William (one of the authors of this post) shares a personal reflection:
Back in 2018, I worked at another company on route to their Cloud transformation. I recall how new and even frightening IaC felt to many in the infrastructure engineering teams.
Gradually we moved the needle over and got a decent IaC coverage for our Cloud and on premise infrastructure, but it was far from given when we first started discussing it.
Coming to SEB, I was expecting a similar situation, but it turned out things were quite the opposite.
Nearly all of our acceptance and production infrastructure in Cloud is in version source control and highly automated, with all the benefits of that approach, such as visibility, repeatability, traceability, resilience, control and governance. By having IaC as a first-class citizen for all working in Cloud, and maintaining the discipline throughout, many other benefits realize themselves as well. These include decreased overall risk, stable and consistent environments for faster product and infrastructure iterations, easier cost optimization, self documenting infrastructure, and simpler onboarding.
We know from experience that achieving a solid IaC practice is no small feat. It has its own learning curve and the steepness of the curve varies across different tools and of course the maturity of your developers. However, it's the only feasible solution if you're going for scale in public Cloud.
Not having IaC is not a problem if you are running a single web application on a compute instance behind a load balancer. But it's an entirely different matter when you are running a web application, a database, a Kubernetes cluster, and some serverless functions to support all the services of your application. That problem exacerbates when you need to run many environments (hundreds and thousands). Consider your development, acceptance, and production environments. You have to provision and maintain all that infrastructure. Doing that manually is a massive burden and time commitment (and of course highly prone to human error).
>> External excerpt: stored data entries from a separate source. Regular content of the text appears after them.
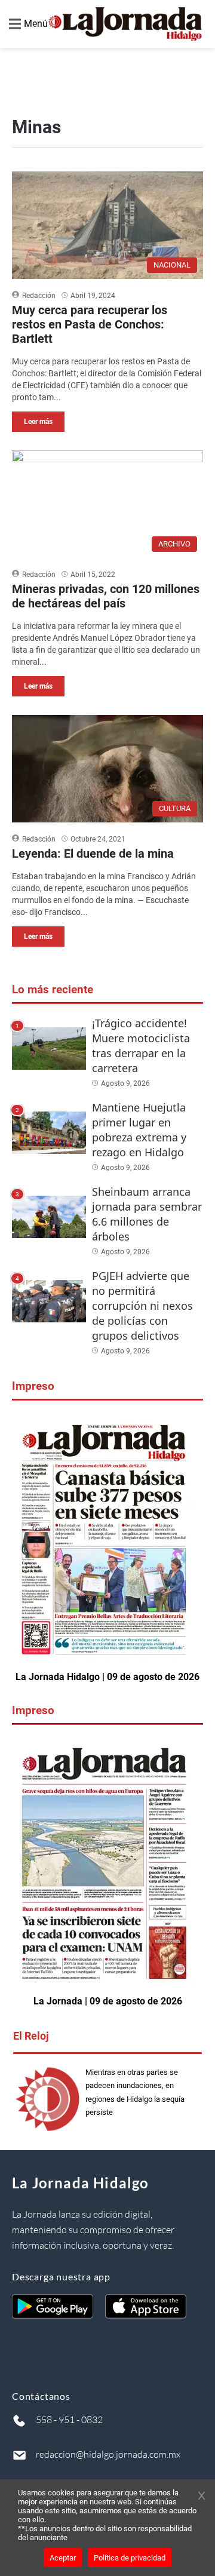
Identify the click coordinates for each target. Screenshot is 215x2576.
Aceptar (63, 2557)
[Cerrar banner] (201, 2496)
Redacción (39, 295)
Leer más (38, 421)
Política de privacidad (129, 2557)
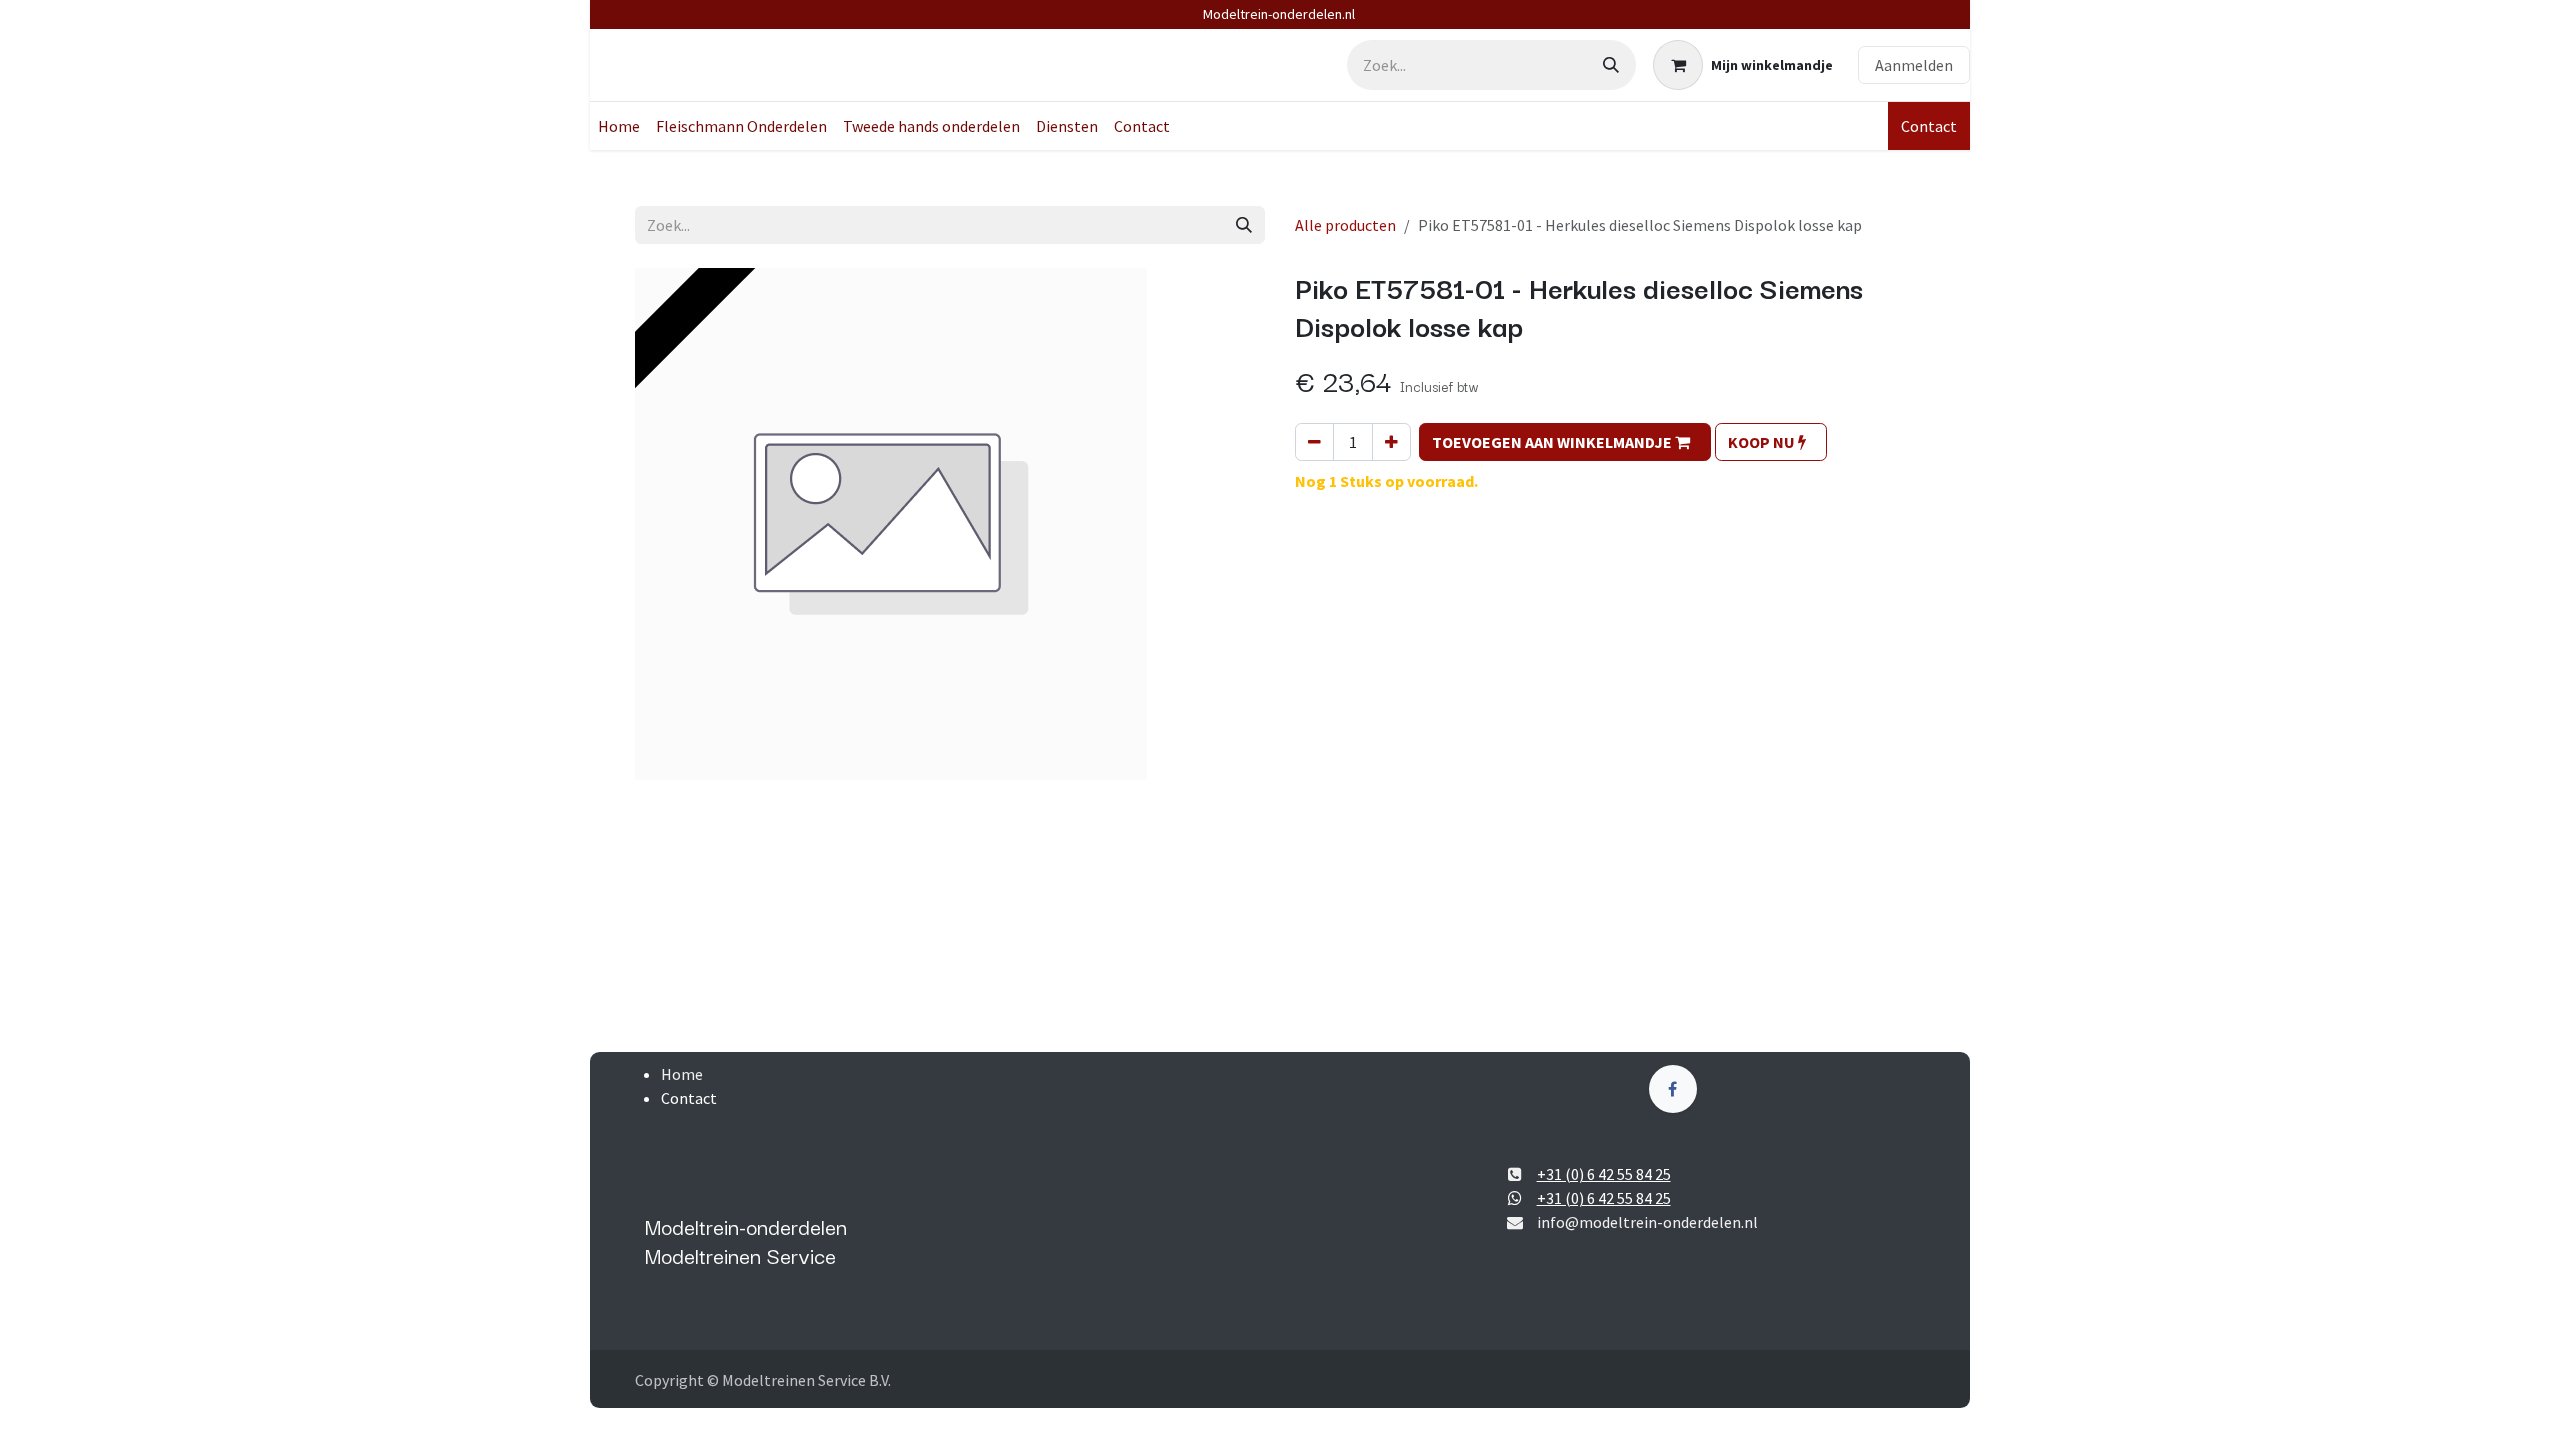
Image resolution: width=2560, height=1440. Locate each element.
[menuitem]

This investment into a more sound infrastructure process using IaC will pay dividends for the entire life of the product or company. Our colleague Tonni Hult recently published an article on this blog titled Do I have to use Terraform, where he discusses the benefits we've found in the Core Team working with IaC in more detail.
Security as Code (SaC)
The McKinsey article again:
Security as code (SaC) has been the most effective approach to securing Cloud workloads with speed and agility. The SaC approach defines cybersecurity policies and standards programmatically so they can be referenced automatically in the configuration scripts used to provision Cloud systems. Systems running in the Cloud can be evaluated against security policies to prevent changes that move the system out of compliance.
The majority of the benefits with code configuration has already been discussed above. But it's worth mentioning security and compliance configurations in isolation because of the extended benefits they provide.
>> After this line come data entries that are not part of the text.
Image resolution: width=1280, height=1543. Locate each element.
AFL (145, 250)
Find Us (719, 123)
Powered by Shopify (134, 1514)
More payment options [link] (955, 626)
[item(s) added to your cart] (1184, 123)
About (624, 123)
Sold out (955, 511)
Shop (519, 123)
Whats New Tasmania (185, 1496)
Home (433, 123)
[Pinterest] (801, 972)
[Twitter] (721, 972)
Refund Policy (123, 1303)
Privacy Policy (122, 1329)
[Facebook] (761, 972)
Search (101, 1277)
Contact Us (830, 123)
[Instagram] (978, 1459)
Having your Security configuration versioned, reviewed and traceable allows you to quickly scan the overall security posture of your Cloud configuration, as well as quickly find answers in relation to specific compliance requirements.
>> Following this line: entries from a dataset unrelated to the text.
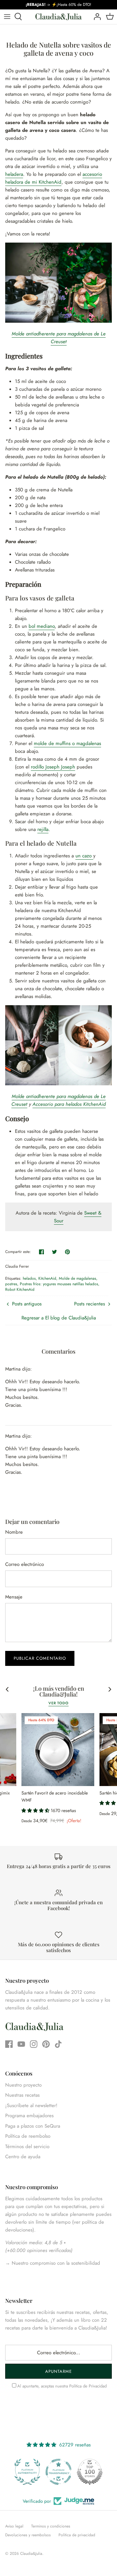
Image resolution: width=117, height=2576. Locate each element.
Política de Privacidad (88, 2386)
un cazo (84, 855)
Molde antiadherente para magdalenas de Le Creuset (59, 337)
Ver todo (58, 1703)
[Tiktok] (58, 2044)
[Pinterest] (46, 2044)
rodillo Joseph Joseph (53, 766)
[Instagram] (33, 2044)
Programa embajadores (29, 2115)
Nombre (14, 1532)
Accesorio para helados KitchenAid (69, 1104)
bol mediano (42, 626)
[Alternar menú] (7, 16)
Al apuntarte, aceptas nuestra (62, 2386)
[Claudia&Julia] (58, 17)
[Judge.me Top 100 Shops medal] (90, 2472)
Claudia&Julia (31, 2553)
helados (29, 1278)
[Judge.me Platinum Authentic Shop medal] (27, 2472)
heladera (14, 174)
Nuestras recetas (22, 2095)
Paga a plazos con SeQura (32, 2126)
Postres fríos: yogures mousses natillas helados (59, 1284)
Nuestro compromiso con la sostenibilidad (55, 2263)
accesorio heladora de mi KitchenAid (53, 178)
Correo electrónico (24, 1564)
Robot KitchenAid (19, 1289)
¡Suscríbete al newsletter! (31, 2105)
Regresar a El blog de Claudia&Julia (58, 1317)
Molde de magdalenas (77, 1278)
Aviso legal (14, 2526)
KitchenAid (47, 1278)
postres (11, 1284)
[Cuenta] (95, 16)
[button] (36, 1810)
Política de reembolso (27, 2136)
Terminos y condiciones (50, 2526)
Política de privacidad (76, 2535)
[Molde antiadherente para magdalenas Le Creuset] (58, 321)
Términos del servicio (27, 2146)
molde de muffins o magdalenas (67, 743)
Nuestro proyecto (23, 2085)
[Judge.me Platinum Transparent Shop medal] (59, 2472)
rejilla (42, 829)
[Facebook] (9, 2044)
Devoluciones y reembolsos (28, 2535)
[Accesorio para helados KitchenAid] (58, 1083)
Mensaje (13, 1597)
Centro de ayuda (22, 2156)
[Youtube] (21, 2044)
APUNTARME (58, 2371)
- Are we making sure that no sensitive data is publicly exposed?
- How fast can we propagate a new regulation requirement to our entire Cloud configuration?
- Which, if any, of our environments across our entire organization is exempt from our default security posture, and why?
As an example, the last question has a natural traceability through code commits and code reviews.
Since the banking industry is highly regulated, SaC is a given in our tech stack, and without it there is no way we could scale out our Cloud onboarding to thousands of users.